Activity: Every line below needs to be returned exactly as written.

-- Opening Marker --

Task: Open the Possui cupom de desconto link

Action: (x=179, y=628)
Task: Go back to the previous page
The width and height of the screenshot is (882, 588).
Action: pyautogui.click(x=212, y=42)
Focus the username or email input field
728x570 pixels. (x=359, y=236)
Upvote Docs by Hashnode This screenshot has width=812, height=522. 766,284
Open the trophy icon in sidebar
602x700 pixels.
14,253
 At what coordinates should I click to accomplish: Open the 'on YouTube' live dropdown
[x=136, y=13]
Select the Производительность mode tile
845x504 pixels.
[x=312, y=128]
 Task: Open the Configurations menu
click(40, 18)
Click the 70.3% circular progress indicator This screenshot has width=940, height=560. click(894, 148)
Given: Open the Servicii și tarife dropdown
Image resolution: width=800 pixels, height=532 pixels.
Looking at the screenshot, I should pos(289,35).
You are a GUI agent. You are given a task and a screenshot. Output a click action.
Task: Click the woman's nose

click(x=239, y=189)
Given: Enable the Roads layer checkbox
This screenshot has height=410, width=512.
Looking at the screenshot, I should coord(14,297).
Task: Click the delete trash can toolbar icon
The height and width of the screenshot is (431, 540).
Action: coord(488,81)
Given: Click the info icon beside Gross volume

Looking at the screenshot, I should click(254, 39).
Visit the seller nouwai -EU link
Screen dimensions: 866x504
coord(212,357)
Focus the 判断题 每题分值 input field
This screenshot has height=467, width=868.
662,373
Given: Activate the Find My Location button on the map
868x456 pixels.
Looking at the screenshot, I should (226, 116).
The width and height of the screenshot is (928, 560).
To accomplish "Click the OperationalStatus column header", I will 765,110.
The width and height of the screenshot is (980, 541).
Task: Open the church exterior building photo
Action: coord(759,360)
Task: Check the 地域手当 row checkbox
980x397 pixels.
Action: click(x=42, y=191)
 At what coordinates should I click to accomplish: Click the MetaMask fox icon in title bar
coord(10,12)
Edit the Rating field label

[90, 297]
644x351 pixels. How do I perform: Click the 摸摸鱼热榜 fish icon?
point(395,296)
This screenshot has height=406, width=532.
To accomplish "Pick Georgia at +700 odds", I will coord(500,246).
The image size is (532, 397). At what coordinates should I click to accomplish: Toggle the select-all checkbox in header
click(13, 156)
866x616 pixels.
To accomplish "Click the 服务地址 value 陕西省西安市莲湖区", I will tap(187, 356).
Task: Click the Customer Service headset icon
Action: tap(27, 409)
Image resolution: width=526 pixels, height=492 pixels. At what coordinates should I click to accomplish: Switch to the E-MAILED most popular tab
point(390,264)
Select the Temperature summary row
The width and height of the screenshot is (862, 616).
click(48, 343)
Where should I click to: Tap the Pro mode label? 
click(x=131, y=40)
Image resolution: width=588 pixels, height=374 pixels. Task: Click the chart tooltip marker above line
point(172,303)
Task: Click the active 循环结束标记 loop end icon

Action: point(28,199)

-- Closing Marker --

Expected answer:
Task: Open the Possui cupom de desconto link

Action: (x=179, y=628)
Task: Go back to the previous page
The width and height of the screenshot is (882, 588).
Action: pyautogui.click(x=212, y=42)
Focus the username or email input field
728x570 pixels. (x=359, y=236)
Upvote Docs by Hashnode This screenshot has width=812, height=522. 766,284
Open the trophy icon in sidebar
602x700 pixels.
14,253
 At what coordinates should I click to accomplish: Open the 'on YouTube' live dropdown
[x=136, y=13]
Select the Производительность mode tile
845x504 pixels.
[x=312, y=128]
 Task: Open the Configurations menu
click(40, 18)
Click the 70.3% circular progress indicator This screenshot has width=940, height=560. click(894, 148)
Given: Open the Servicii și tarife dropdown
Image resolution: width=800 pixels, height=532 pixels.
Looking at the screenshot, I should pos(289,35).
You are a GUI agent. You are given a task and a screenshot. Output a click action.
Task: Click the woman's nose

click(x=239, y=189)
Given: Enable the Roads layer checkbox
This screenshot has height=410, width=512.
Looking at the screenshot, I should coord(14,297).
Task: Click the delete trash can toolbar icon
The height and width of the screenshot is (431, 540).
Action: coord(488,81)
Given: Click the info icon beside Gross volume

Looking at the screenshot, I should click(254, 39).
Visit the seller nouwai -EU link
Screen dimensions: 866x504
coord(212,357)
Focus the 判断题 每题分值 input field
This screenshot has height=467, width=868.
662,373
Given: Activate the Find My Location button on the map
868x456 pixels.
Looking at the screenshot, I should (226, 116).
The width and height of the screenshot is (928, 560).
To accomplish "Click the OperationalStatus column header", I will 765,110.
The width and height of the screenshot is (980, 541).
Task: Open the church exterior building photo
Action: coord(759,360)
Task: Check the 地域手当 row checkbox
980x397 pixels.
Action: click(x=42, y=191)
 At what coordinates should I click to accomplish: Click the MetaMask fox icon in title bar
coord(10,12)
Edit the Rating field label

[90, 297]
644x351 pixels. How do I perform: Click the 摸摸鱼热榜 fish icon?
point(395,296)
This screenshot has height=406, width=532.
To accomplish "Pick Georgia at +700 odds", I will coord(500,246).
The image size is (532, 397). At what coordinates should I click to accomplish: Toggle the select-all checkbox in header
click(13, 156)
866x616 pixels.
To accomplish "Click the 服务地址 value 陕西省西安市莲湖区", I will tap(187, 356).
Task: Click the Customer Service headset icon
Action: tap(27, 409)
Image resolution: width=526 pixels, height=492 pixels. At what coordinates should I click to accomplish: Switch to the E-MAILED most popular tab
point(390,264)
Select the Temperature summary row
The width and height of the screenshot is (862, 616).
click(48, 343)
Where should I click to: Tap the Pro mode label? 
click(x=131, y=40)
Image resolution: width=588 pixels, height=374 pixels. Task: Click the chart tooltip marker above line
point(172,303)
Task: Click the active 循环结束标记 loop end icon

Action: point(28,199)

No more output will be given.